RECORDS FOR THE TASK:
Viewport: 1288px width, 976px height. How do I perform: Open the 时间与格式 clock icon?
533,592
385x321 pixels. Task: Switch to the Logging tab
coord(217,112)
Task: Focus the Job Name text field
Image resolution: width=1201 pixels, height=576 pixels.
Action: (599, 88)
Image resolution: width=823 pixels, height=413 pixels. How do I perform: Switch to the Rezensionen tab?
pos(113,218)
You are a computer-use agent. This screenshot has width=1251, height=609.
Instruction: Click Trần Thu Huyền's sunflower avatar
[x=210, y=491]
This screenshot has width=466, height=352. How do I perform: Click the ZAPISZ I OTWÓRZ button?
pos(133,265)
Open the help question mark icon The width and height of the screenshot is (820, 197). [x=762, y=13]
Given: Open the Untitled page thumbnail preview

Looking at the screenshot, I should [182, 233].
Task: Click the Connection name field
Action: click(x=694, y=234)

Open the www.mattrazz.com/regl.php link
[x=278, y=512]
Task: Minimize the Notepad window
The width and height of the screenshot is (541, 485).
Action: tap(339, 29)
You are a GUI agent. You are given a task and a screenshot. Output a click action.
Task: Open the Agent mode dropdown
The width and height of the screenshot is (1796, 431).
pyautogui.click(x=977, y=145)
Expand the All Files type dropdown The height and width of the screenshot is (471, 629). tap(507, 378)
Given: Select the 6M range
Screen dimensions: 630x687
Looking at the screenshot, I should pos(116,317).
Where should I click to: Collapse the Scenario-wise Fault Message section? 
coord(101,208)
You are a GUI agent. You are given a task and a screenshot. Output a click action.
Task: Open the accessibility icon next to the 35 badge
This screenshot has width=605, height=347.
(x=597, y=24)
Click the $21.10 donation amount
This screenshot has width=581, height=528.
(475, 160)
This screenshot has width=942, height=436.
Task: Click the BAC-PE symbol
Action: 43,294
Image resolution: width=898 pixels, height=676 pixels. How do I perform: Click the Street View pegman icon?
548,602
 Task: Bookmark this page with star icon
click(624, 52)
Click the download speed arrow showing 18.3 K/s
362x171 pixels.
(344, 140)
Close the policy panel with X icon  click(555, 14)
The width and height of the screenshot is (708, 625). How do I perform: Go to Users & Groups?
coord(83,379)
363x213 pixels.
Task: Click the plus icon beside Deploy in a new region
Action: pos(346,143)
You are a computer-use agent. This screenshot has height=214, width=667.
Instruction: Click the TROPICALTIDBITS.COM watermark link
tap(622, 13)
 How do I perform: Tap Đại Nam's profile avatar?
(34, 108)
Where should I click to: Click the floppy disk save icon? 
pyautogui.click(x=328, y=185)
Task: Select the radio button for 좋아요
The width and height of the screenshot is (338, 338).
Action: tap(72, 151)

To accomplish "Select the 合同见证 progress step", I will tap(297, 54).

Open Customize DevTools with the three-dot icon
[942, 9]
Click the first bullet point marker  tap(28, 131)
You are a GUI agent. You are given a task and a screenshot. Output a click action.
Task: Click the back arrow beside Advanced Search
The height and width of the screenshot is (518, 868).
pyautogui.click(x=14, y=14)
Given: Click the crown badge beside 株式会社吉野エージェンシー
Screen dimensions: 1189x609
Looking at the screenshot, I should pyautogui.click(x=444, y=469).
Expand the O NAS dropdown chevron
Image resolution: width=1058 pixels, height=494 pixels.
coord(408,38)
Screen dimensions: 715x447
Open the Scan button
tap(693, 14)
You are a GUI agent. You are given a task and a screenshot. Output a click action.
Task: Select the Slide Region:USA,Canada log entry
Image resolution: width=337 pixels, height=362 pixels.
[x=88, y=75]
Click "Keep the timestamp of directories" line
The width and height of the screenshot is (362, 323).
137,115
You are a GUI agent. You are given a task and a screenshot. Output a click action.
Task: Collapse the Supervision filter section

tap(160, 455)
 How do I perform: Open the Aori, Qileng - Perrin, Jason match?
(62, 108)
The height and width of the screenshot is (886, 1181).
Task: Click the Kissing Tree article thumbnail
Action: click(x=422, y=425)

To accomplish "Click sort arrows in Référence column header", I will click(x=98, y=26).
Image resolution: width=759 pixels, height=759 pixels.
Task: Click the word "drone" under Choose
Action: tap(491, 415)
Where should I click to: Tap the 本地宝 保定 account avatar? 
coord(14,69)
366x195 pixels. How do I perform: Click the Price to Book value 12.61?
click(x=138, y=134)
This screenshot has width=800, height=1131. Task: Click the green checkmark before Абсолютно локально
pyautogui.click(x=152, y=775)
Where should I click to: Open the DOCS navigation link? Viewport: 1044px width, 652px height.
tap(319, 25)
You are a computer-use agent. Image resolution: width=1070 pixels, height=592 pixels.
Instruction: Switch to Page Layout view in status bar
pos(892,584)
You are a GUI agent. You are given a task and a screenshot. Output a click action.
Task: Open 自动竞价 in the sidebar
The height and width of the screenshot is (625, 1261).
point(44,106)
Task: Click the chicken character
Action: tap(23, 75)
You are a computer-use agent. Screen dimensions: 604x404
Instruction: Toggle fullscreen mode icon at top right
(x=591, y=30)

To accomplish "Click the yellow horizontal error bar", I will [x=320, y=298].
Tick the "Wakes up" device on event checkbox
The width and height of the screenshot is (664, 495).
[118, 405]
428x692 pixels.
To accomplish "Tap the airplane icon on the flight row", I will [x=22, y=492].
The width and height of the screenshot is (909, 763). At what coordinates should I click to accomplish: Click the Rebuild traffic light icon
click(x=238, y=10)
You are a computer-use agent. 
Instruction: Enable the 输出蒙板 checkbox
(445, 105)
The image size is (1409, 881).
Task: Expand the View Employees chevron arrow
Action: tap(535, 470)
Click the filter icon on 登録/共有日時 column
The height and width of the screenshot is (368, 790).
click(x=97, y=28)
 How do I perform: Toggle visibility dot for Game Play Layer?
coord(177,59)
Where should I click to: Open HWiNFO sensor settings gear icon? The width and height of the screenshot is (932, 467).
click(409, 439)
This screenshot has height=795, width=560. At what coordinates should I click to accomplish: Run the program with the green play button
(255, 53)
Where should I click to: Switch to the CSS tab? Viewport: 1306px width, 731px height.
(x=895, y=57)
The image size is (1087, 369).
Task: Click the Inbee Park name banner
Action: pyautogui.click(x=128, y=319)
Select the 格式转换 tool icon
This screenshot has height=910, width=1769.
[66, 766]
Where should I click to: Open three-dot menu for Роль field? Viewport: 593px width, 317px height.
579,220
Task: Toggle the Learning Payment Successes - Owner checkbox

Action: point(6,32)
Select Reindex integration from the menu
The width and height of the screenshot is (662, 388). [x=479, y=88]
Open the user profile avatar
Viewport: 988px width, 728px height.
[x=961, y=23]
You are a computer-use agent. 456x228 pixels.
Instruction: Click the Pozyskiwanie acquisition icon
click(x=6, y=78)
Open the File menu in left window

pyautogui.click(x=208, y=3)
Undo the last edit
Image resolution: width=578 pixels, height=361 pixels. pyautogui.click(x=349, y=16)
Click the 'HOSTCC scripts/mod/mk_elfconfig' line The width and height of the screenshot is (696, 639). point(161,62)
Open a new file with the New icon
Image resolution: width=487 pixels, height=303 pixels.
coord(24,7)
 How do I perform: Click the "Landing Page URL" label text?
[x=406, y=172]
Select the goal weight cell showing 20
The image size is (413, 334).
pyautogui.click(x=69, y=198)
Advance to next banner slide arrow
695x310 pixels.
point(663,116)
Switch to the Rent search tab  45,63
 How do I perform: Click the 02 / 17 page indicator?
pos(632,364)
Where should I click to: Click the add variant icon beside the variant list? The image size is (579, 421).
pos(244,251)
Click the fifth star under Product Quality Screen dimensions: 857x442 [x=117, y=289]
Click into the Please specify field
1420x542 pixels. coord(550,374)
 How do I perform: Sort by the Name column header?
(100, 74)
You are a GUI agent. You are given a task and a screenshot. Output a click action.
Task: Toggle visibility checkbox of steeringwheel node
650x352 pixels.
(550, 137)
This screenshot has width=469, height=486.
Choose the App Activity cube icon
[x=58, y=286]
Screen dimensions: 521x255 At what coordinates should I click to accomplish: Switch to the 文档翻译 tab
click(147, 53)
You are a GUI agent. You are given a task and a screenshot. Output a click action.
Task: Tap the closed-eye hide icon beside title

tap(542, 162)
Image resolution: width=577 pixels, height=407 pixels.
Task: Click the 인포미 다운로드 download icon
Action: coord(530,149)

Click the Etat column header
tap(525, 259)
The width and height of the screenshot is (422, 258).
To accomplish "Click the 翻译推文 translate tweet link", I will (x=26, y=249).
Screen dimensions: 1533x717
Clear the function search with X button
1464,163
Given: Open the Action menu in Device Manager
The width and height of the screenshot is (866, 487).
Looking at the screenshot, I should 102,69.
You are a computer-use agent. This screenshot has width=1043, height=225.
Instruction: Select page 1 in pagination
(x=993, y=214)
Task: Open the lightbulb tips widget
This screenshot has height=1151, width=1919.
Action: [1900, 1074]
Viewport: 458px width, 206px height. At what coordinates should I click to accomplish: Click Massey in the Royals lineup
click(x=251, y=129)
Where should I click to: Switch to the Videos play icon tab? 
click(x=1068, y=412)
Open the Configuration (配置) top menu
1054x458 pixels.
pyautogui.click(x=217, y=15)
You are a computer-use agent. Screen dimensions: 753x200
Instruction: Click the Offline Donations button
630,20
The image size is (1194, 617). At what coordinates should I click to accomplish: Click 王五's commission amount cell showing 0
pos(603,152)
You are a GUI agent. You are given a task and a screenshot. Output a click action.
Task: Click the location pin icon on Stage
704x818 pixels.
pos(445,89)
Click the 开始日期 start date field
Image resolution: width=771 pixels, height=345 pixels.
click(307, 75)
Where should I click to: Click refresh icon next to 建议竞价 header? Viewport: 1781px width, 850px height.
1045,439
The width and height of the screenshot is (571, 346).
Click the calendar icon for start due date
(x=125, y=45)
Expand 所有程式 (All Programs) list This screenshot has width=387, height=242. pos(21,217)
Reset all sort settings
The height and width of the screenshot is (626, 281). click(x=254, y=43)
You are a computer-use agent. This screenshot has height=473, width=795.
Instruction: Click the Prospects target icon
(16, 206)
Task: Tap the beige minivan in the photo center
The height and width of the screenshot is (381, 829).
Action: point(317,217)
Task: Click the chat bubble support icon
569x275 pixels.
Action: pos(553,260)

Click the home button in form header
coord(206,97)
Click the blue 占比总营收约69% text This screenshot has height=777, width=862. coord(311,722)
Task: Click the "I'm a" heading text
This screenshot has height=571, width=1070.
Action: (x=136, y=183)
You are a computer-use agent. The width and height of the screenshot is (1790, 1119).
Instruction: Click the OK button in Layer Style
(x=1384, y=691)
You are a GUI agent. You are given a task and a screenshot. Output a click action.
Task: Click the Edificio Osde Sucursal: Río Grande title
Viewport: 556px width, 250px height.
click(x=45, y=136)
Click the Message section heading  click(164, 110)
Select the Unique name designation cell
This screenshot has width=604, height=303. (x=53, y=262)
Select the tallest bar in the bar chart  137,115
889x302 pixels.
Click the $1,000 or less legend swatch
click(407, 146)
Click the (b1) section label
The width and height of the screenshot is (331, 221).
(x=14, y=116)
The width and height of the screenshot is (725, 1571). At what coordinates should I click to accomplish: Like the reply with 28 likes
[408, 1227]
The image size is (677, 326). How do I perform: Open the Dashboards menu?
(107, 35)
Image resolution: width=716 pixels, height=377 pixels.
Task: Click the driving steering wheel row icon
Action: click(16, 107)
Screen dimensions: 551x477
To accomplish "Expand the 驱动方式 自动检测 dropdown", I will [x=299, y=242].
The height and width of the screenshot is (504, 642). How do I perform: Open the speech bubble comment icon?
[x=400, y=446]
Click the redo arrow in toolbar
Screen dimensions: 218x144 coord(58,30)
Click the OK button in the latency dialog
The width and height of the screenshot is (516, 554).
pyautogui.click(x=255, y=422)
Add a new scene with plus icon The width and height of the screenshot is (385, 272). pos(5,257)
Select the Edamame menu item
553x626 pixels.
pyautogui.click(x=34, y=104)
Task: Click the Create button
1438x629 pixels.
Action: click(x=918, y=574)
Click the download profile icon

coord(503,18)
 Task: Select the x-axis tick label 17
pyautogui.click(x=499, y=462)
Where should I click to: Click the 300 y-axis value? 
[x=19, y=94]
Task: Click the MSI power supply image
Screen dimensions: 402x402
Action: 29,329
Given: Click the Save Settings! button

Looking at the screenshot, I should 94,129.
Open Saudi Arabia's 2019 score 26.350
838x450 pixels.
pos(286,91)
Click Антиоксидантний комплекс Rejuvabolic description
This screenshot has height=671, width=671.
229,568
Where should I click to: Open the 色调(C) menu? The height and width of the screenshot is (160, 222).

DIRECTIONS: Working through the records above, copy each line in which "computer" is found.

RESPONSE AREA:
You are a computer-use agent. This screenshot has width=1251, height=609.
You are a computer-use agent. This screenshot has height=214, width=667.
You are a computer-use agent. Image resolution: width=1070 pixels, height=592 pixels.
You are a computer-use agent. Screen dimensions: 604x404
You are a computer-use agent. 
You are a computer-use agent. 456x228 pixels.
You are a computer-use agent. This screenshot has width=1043, height=225.
You are a computer-use agent. Screen dimensions: 753x200
You are a computer-use agent. This screenshot has height=473, width=795.
You are a computer-use agent. The width and height of the screenshot is (1790, 1119).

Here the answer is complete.